Assignment:
Only one stretch of the data below should be repeated: the lines from the line containing "Task: Click the help icon beside Title" through the line containing "The width and height of the screenshot is (673, 843).", inclusive, exactly as they are.

Collected data:
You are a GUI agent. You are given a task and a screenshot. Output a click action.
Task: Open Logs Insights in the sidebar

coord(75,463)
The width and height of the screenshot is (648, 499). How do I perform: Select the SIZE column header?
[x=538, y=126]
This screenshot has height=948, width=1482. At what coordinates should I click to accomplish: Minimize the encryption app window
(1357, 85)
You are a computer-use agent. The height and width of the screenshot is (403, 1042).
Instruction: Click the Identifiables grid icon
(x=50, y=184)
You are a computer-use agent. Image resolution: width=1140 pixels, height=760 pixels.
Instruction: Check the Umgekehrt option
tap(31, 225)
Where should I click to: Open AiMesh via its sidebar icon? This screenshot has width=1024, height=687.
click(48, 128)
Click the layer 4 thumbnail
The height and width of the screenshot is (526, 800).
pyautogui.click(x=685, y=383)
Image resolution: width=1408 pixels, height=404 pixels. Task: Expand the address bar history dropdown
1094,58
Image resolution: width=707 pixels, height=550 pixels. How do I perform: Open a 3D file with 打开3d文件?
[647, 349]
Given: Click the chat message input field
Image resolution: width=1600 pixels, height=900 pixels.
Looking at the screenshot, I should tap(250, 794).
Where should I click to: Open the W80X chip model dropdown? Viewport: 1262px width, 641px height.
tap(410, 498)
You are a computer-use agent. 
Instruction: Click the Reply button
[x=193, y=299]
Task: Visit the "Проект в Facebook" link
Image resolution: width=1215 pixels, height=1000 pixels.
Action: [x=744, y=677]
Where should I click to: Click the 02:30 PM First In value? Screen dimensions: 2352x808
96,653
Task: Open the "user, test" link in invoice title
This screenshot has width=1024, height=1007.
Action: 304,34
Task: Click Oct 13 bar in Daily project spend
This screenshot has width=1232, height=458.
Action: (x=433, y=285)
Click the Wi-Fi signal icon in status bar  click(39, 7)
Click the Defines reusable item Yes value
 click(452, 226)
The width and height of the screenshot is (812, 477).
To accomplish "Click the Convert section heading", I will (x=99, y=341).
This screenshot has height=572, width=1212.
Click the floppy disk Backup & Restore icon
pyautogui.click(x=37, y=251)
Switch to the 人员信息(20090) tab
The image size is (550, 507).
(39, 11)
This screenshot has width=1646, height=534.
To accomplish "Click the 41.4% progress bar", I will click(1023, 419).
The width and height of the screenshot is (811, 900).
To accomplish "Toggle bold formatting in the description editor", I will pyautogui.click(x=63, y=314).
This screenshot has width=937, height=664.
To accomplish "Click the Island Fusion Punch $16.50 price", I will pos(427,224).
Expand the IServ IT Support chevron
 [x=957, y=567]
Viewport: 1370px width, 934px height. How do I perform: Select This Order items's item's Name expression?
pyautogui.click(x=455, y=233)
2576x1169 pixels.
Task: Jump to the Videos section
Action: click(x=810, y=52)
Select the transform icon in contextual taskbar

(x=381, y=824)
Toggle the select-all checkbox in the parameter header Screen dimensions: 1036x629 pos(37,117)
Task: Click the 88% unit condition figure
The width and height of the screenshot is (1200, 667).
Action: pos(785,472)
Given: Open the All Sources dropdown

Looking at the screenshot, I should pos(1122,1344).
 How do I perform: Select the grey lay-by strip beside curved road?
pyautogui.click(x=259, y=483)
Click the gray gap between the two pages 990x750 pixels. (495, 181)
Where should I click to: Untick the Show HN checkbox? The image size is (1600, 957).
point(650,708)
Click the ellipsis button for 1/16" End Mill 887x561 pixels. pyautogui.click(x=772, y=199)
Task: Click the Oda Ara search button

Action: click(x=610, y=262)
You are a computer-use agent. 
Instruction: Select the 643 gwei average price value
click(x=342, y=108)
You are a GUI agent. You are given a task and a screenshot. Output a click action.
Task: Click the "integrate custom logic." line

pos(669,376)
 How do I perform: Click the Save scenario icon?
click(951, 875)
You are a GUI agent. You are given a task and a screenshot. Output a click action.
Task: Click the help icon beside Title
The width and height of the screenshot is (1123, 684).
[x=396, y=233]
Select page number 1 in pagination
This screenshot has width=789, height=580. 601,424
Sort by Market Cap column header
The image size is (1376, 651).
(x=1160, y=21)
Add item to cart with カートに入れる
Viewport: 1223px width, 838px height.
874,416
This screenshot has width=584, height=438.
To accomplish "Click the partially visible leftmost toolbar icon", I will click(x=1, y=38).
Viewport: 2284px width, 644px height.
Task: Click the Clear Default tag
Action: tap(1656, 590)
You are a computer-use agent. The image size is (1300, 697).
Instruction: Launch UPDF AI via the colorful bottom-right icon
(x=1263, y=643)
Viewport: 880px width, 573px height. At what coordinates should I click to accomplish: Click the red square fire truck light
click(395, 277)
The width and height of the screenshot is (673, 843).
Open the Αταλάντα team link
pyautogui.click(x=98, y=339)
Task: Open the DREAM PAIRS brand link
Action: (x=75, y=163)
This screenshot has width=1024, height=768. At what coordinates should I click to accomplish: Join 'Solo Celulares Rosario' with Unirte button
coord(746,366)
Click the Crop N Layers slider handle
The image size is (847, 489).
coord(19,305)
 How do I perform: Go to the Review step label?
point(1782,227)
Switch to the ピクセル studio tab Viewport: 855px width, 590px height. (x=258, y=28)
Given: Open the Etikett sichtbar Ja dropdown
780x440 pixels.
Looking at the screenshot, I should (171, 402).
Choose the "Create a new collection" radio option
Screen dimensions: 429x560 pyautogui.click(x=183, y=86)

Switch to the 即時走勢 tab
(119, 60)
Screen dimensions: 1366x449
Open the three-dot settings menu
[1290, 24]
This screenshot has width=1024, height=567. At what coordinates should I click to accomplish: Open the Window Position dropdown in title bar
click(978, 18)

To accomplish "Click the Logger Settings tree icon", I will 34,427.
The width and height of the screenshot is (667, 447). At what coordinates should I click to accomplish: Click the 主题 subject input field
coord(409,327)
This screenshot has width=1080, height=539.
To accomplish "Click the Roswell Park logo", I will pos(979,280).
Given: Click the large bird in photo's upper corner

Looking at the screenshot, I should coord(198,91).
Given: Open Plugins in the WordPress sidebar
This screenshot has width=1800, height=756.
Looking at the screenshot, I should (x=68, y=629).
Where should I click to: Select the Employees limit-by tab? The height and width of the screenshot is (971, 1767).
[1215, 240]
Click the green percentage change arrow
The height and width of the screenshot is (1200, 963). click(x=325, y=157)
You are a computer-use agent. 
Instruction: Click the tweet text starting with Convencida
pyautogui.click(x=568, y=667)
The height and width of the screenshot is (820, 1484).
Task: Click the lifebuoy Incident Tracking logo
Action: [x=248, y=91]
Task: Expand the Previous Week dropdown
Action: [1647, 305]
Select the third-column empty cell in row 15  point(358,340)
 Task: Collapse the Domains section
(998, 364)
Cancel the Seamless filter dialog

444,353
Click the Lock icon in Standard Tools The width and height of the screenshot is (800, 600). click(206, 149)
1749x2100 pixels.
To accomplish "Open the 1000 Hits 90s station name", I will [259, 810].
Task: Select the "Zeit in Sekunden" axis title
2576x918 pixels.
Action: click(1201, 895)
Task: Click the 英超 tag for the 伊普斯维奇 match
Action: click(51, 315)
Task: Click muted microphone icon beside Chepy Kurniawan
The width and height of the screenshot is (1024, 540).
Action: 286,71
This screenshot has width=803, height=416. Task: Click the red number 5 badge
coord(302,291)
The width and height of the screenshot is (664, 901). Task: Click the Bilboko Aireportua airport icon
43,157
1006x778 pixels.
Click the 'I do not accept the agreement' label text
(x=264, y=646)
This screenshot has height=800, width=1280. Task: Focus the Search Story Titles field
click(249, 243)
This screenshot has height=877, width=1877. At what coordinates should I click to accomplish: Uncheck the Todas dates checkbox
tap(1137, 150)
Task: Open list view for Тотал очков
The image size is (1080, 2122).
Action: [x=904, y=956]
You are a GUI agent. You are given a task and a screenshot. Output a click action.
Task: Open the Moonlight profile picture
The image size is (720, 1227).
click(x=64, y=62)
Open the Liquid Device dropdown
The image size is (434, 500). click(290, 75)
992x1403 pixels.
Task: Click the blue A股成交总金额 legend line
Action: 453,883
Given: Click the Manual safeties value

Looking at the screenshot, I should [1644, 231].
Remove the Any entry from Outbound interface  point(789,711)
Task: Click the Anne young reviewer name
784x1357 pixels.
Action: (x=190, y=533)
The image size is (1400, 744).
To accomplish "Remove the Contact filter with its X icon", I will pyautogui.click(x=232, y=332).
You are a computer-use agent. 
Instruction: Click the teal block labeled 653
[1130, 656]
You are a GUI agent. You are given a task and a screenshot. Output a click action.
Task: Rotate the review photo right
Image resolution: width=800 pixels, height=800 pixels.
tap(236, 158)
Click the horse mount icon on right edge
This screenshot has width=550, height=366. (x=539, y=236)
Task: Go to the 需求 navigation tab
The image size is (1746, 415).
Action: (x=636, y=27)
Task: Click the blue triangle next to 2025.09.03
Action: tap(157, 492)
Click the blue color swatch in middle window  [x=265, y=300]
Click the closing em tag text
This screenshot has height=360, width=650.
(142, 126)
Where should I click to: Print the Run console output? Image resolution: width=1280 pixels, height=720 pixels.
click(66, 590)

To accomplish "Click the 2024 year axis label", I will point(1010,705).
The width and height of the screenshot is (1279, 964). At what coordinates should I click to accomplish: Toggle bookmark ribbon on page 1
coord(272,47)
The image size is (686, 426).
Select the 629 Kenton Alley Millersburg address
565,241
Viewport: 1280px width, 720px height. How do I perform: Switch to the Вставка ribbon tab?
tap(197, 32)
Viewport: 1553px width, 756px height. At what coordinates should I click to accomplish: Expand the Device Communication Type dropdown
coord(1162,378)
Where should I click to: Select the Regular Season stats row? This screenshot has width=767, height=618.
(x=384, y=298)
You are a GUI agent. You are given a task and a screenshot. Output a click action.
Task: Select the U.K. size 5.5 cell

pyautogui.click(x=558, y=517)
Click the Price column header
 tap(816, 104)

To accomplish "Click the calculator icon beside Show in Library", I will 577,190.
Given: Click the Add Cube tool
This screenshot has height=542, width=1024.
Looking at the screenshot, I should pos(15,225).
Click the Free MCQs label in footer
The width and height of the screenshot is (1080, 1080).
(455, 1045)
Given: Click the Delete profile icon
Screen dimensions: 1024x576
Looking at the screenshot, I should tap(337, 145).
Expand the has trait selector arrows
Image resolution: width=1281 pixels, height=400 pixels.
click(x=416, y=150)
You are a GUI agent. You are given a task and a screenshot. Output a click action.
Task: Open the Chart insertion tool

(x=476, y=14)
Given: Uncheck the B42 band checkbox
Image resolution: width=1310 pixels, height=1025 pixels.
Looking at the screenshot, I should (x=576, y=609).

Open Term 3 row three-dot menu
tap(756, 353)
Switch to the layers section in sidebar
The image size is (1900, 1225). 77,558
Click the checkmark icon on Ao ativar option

Answer section:
Task: Click the help icon beside Title
The width and height of the screenshot is (1123, 684).
[x=396, y=233]
Select page number 1 in pagination
This screenshot has width=789, height=580. 601,424
Sort by Market Cap column header
The image size is (1376, 651).
(x=1160, y=21)
Add item to cart with カートに入れる
Viewport: 1223px width, 838px height.
874,416
This screenshot has width=584, height=438.
To accomplish "Click the partially visible leftmost toolbar icon", I will click(x=1, y=38).
Viewport: 2284px width, 644px height.
Task: Click the Clear Default tag
Action: tap(1656, 590)
You are a computer-use agent. The image size is (1300, 697).
Instruction: Launch UPDF AI via the colorful bottom-right icon
(x=1263, y=643)
Viewport: 880px width, 573px height. At what coordinates should I click to accomplish: Click the red square fire truck light
click(395, 277)
The width and height of the screenshot is (673, 843).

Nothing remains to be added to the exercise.